Vita

Der isländische Pianist Víkingur Ólafsson, der 1984 in Reykjavík zur Welt kam, wurde schon früh von seiner Mutter, einer Klavierlehrerin, unterrichtet und setzte seine Ausbildung dann in seinem Heimatland bei Erla Stefánsdóttir und Péter Máté fort. An der New Yorker Juilliard School war er Schüler von Robert McDonald und Jerome Lowen-thal. Víkingur Ólafsson arbeitete von Beginn seiner Karriere an mit zahlreichen zeitgenössischen Komponist*innen zusammen, darunter Philip Glass, dessen Klavierwerk er 2017 auf CD vorlegte. Diese Einspielung eröffnete seine Zusammenarbeit mit dem Label Deutsche Grammophon, auf dem er mittlerweile auch zwei Bach-Aufnahmen, eine Debussy-Rameau-CD, das Projekt Mozart & Contemporaries und das Album From Afar veröffentlichte, zu dem ihn Kindheitserinnerungen und seine Begegnung mit György Kurtág inspiriert haben. Seine Aufnahmen erreichten im Internet mehr als 600 Millionen Streams. Víkingur Ólafsson hat mit dem Los Angeles Philharmonic und dem San  Francisco Symphony, dem Philharmonia Orchestra, den Göteborger Sinfonikern, dem Schwedischen Radiosinfonieorchester und dem NDR Elbphilharmonie Orchester zusammengearbeitet.

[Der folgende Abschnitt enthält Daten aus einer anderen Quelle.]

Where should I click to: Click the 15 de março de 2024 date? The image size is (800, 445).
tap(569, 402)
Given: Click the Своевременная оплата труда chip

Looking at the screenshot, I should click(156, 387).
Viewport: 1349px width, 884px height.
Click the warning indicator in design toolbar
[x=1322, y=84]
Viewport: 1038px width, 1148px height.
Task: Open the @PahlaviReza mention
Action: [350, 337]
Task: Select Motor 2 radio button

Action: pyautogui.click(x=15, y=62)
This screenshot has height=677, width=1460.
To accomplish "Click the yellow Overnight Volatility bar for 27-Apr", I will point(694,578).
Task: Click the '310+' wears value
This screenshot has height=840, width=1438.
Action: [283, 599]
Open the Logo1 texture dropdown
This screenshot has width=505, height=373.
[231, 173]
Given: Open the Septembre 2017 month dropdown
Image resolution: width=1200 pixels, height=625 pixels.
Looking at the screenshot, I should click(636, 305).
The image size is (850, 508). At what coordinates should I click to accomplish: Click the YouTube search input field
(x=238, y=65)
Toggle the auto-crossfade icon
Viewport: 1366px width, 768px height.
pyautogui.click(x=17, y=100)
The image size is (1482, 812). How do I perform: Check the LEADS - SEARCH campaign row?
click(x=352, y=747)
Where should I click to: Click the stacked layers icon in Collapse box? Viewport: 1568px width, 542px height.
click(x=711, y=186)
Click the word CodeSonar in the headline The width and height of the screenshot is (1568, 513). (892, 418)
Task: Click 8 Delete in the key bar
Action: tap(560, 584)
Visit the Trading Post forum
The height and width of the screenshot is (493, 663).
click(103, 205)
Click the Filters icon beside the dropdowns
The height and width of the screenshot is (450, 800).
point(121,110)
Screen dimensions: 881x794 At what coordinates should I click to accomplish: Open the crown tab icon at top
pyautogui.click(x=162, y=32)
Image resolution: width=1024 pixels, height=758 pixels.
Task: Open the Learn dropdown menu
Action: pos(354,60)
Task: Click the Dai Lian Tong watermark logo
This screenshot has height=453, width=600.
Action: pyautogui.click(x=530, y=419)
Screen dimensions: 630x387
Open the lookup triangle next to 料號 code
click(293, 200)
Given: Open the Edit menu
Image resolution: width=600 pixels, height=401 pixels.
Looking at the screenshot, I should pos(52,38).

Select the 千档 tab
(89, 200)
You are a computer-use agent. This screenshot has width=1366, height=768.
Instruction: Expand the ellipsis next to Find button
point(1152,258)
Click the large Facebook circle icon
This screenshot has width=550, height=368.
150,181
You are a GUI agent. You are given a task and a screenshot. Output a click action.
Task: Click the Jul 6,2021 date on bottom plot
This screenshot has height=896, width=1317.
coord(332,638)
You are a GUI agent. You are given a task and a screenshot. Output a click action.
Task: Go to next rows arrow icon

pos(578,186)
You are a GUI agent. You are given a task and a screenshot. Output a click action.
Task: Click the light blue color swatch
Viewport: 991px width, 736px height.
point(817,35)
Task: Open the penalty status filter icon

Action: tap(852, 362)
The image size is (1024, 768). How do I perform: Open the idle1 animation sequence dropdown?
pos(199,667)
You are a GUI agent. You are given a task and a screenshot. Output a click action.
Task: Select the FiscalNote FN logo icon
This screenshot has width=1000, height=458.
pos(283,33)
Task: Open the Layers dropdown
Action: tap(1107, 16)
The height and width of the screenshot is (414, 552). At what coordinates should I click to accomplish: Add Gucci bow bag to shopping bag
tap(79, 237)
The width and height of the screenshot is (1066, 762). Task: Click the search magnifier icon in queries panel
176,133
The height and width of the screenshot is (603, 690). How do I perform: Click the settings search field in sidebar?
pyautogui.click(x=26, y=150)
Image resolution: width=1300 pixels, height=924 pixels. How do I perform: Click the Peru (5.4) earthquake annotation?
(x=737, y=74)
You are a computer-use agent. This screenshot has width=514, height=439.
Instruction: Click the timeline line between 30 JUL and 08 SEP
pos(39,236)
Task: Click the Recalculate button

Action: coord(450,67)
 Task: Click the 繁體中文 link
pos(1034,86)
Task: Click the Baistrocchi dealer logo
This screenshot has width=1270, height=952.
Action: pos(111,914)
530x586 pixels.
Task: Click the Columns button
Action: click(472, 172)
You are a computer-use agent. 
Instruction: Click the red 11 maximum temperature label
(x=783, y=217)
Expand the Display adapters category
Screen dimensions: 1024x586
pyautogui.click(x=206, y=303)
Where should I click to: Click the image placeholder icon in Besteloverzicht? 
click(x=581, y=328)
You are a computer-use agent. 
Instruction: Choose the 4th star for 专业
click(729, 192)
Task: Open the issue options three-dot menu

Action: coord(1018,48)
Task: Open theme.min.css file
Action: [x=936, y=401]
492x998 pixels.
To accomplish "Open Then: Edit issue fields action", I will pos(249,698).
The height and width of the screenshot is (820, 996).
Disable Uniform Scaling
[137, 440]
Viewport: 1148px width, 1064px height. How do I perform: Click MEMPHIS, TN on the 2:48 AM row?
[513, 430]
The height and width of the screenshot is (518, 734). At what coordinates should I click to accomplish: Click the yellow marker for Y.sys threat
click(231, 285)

In der vergangenen Spielzeit interpretierte er John Adams’ Klavierkonzert Must the Devil Have All the Good Tunes? mit den Berliner Philharmonikern und Santtu-Matias Rouvali. Er spielte das Grieg-Konzert mit dem Royal Concertgebouw Orchestra, Ravels G-Dur-Konzert mit dem New York Philharmonic, Mozarts c-Moll-Konzert mit dem Toronto Symphony Orchestra und das Schumann-Konzert mit der Tschechischen Philharmonie. 2023/24 widmet er sich ausschliesslich Bachs Goldberg-Variationen, die er im Oktober auch auf CD herausbringt und auf sechs Kontinenten vorträgt. Ólafsson erhielt dreimal den Opus Klassik: als Instrumentalist des Jahres (2023) und für zwei Soloeinspielungen. CoScan kürte ihn 2023 zur «International Nordic Person of the Year». Ausserdem ist er Träger des Rolf-Schock-Preises (2022), des Gramophone Artist of the Year Award (2019) und des BBC Music Magazine Award für das Album des Jahres 2019.

Debut bei Lucerne Festival am 23. November 2019 in einem Rezital mit Werken von Bach und Beethoven.